RECORD EXTRACTS
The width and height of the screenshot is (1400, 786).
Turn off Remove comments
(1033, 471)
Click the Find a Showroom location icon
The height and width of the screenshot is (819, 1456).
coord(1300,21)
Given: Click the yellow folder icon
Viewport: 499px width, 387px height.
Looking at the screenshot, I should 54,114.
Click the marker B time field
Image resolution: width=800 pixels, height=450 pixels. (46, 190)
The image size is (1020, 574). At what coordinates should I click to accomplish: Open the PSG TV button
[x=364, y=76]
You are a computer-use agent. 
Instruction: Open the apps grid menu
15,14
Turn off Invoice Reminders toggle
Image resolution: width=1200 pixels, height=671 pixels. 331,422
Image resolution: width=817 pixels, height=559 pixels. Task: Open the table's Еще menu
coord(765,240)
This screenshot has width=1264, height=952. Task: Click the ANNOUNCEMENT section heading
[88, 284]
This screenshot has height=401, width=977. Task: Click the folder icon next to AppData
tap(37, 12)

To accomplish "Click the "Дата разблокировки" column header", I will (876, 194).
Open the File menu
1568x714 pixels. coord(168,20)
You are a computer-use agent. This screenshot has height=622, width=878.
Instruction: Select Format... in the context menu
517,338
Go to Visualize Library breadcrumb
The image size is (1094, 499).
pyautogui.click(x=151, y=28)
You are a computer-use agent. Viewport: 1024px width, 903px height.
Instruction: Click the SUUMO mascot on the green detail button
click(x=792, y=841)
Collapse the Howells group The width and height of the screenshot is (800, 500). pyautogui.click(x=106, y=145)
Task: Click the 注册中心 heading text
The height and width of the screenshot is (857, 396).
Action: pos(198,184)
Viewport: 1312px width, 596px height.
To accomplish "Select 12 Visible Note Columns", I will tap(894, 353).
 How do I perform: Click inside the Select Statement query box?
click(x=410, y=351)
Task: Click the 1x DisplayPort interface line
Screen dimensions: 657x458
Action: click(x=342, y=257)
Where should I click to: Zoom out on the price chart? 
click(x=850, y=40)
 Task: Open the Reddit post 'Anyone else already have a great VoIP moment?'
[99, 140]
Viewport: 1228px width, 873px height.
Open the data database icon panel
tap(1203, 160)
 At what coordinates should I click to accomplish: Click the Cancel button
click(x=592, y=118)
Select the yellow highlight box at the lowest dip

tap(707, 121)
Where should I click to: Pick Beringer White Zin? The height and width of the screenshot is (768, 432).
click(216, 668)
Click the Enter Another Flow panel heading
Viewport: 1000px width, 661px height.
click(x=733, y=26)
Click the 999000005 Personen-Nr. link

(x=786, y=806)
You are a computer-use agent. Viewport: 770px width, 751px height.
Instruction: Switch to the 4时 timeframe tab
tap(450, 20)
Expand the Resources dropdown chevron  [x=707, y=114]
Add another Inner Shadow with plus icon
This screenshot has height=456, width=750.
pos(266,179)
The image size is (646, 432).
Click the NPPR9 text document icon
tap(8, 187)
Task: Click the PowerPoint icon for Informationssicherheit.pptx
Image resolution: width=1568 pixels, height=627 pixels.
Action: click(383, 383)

EXERCISE DESCRIPTION
Give again each line of the listing above, keeping every word the same.

ANSWER FOR THE TASK
The width and height of the screenshot is (1400, 786).
Turn off Remove comments
(1033, 471)
Click the Find a Showroom location icon
The height and width of the screenshot is (819, 1456).
coord(1300,21)
Given: Click the yellow folder icon
Viewport: 499px width, 387px height.
Looking at the screenshot, I should 54,114.
Click the marker B time field
Image resolution: width=800 pixels, height=450 pixels. (46, 190)
The image size is (1020, 574). At what coordinates should I click to accomplish: Open the PSG TV button
[x=364, y=76]
You are a computer-use agent. 
Instruction: Open the apps grid menu
15,14
Turn off Invoice Reminders toggle
Image resolution: width=1200 pixels, height=671 pixels. 331,422
Image resolution: width=817 pixels, height=559 pixels. Task: Open the table's Еще menu
coord(765,240)
This screenshot has width=1264, height=952. Task: Click the ANNOUNCEMENT section heading
[88, 284]
This screenshot has height=401, width=977. Task: Click the folder icon next to AppData
tap(37, 12)

To accomplish "Click the "Дата разблокировки" column header", I will (876, 194).
Open the File menu
1568x714 pixels. coord(168,20)
You are a computer-use agent. This screenshot has height=622, width=878.
Instruction: Select Format... in the context menu
517,338
Go to Visualize Library breadcrumb
The image size is (1094, 499).
pyautogui.click(x=151, y=28)
You are a computer-use agent. Viewport: 1024px width, 903px height.
Instruction: Click the SUUMO mascot on the green detail button
click(x=792, y=841)
Collapse the Howells group The width and height of the screenshot is (800, 500). pyautogui.click(x=106, y=145)
Task: Click the 注册中心 heading text
The height and width of the screenshot is (857, 396).
Action: pos(198,184)
Viewport: 1312px width, 596px height.
To accomplish "Select 12 Visible Note Columns", I will tap(894, 353).
 How do I perform: Click inside the Select Statement query box?
click(x=410, y=351)
Task: Click the 1x DisplayPort interface line
Screen dimensions: 657x458
Action: click(x=342, y=257)
Where should I click to: Zoom out on the price chart? 
click(x=850, y=40)
 Task: Open the Reddit post 'Anyone else already have a great VoIP moment?'
[99, 140]
Viewport: 1228px width, 873px height.
Open the data database icon panel
tap(1203, 160)
 At what coordinates should I click to accomplish: Click the Cancel button
click(x=592, y=118)
Select the yellow highlight box at the lowest dip

tap(707, 121)
Where should I click to: Pick Beringer White Zin? The height and width of the screenshot is (768, 432).
click(216, 668)
Click the Enter Another Flow panel heading
Viewport: 1000px width, 661px height.
click(x=733, y=26)
Click the 999000005 Personen-Nr. link

(x=786, y=806)
You are a computer-use agent. Viewport: 770px width, 751px height.
Instruction: Switch to the 4时 timeframe tab
tap(450, 20)
Expand the Resources dropdown chevron  [x=707, y=114]
Add another Inner Shadow with plus icon
This screenshot has height=456, width=750.
pos(266,179)
The image size is (646, 432).
Click the NPPR9 text document icon
tap(8, 187)
Task: Click the PowerPoint icon for Informationssicherheit.pptx
Image resolution: width=1568 pixels, height=627 pixels.
Action: click(383, 383)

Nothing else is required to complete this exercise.